+++ Data for this exercise +++
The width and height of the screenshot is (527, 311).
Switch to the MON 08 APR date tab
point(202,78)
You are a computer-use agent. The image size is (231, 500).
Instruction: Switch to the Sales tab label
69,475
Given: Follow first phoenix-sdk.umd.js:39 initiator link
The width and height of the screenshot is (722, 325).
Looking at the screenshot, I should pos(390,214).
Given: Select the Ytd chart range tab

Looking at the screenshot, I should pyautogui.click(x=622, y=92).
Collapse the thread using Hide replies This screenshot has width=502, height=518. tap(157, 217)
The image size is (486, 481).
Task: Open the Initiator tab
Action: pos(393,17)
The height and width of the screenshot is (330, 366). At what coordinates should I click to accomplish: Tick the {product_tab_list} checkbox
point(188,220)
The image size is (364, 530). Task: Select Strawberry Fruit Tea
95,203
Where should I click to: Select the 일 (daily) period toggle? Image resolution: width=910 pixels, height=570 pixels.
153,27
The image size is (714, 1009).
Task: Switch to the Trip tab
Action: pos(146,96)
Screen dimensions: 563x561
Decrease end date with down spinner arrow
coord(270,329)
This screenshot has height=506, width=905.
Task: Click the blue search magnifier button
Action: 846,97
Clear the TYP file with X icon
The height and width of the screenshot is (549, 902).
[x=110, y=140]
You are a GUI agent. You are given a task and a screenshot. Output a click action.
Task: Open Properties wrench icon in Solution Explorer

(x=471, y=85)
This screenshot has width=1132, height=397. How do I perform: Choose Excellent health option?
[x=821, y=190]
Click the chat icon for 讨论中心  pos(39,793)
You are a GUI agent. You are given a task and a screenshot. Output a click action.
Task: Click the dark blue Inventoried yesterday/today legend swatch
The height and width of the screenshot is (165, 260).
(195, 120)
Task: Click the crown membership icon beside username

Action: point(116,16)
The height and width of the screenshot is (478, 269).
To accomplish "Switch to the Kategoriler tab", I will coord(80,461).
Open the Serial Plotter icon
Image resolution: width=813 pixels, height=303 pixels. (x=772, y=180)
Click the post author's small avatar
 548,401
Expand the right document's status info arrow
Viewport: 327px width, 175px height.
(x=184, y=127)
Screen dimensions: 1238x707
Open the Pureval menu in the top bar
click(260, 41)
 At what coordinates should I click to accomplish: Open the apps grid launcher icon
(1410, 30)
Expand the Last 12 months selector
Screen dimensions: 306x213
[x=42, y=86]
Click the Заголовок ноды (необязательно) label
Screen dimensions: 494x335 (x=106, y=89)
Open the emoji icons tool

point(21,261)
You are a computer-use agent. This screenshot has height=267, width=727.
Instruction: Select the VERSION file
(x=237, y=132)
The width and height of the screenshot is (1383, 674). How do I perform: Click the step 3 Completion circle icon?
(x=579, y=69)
+++
# What you are asked to do:
Copy all the rows above word for word.

# Completed task:
The width and height of the screenshot is (527, 311).
Switch to the MON 08 APR date tab
point(202,78)
You are a computer-use agent. The image size is (231, 500).
Instruction: Switch to the Sales tab label
69,475
Given: Follow first phoenix-sdk.umd.js:39 initiator link
The width and height of the screenshot is (722, 325).
Looking at the screenshot, I should pos(390,214).
Given: Select the Ytd chart range tab

Looking at the screenshot, I should pyautogui.click(x=622, y=92).
Collapse the thread using Hide replies This screenshot has width=502, height=518. tap(157, 217)
The image size is (486, 481).
Task: Open the Initiator tab
Action: pos(393,17)
The height and width of the screenshot is (330, 366). At what coordinates should I click to accomplish: Tick the {product_tab_list} checkbox
point(188,220)
The image size is (364, 530). Task: Select Strawberry Fruit Tea
95,203
Where should I click to: Select the 일 (daily) period toggle? Image resolution: width=910 pixels, height=570 pixels.
153,27
The image size is (714, 1009).
Task: Switch to the Trip tab
Action: pos(146,96)
Screen dimensions: 563x561
Decrease end date with down spinner arrow
coord(270,329)
This screenshot has height=506, width=905.
Task: Click the blue search magnifier button
Action: 846,97
Clear the TYP file with X icon
The height and width of the screenshot is (549, 902).
[x=110, y=140]
You are a GUI agent. You are given a task and a screenshot. Output a click action.
Task: Open Properties wrench icon in Solution Explorer

(x=471, y=85)
This screenshot has width=1132, height=397. How do I perform: Choose Excellent health option?
[x=821, y=190]
Click the chat icon for 讨论中心  pos(39,793)
You are a GUI agent. You are given a task and a screenshot. Output a click action.
Task: Click the dark blue Inventoried yesterday/today legend swatch
The height and width of the screenshot is (165, 260).
(195, 120)
Task: Click the crown membership icon beside username

Action: point(116,16)
The height and width of the screenshot is (478, 269).
To accomplish "Switch to the Kategoriler tab", I will coord(80,461).
Open the Serial Plotter icon
Image resolution: width=813 pixels, height=303 pixels. (x=772, y=180)
Click the post author's small avatar
 548,401
Expand the right document's status info arrow
Viewport: 327px width, 175px height.
(x=184, y=127)
Screen dimensions: 1238x707
Open the Pureval menu in the top bar
click(260, 41)
 At what coordinates should I click to accomplish: Open the apps grid launcher icon
(1410, 30)
Expand the Last 12 months selector
Screen dimensions: 306x213
[x=42, y=86]
Click the Заголовок ноды (необязательно) label
Screen dimensions: 494x335 (x=106, y=89)
Open the emoji icons tool

point(21,261)
You are a computer-use agent. This screenshot has height=267, width=727.
Instruction: Select the VERSION file
(x=237, y=132)
The width and height of the screenshot is (1383, 674). How do I perform: Click the step 3 Completion circle icon?
(x=579, y=69)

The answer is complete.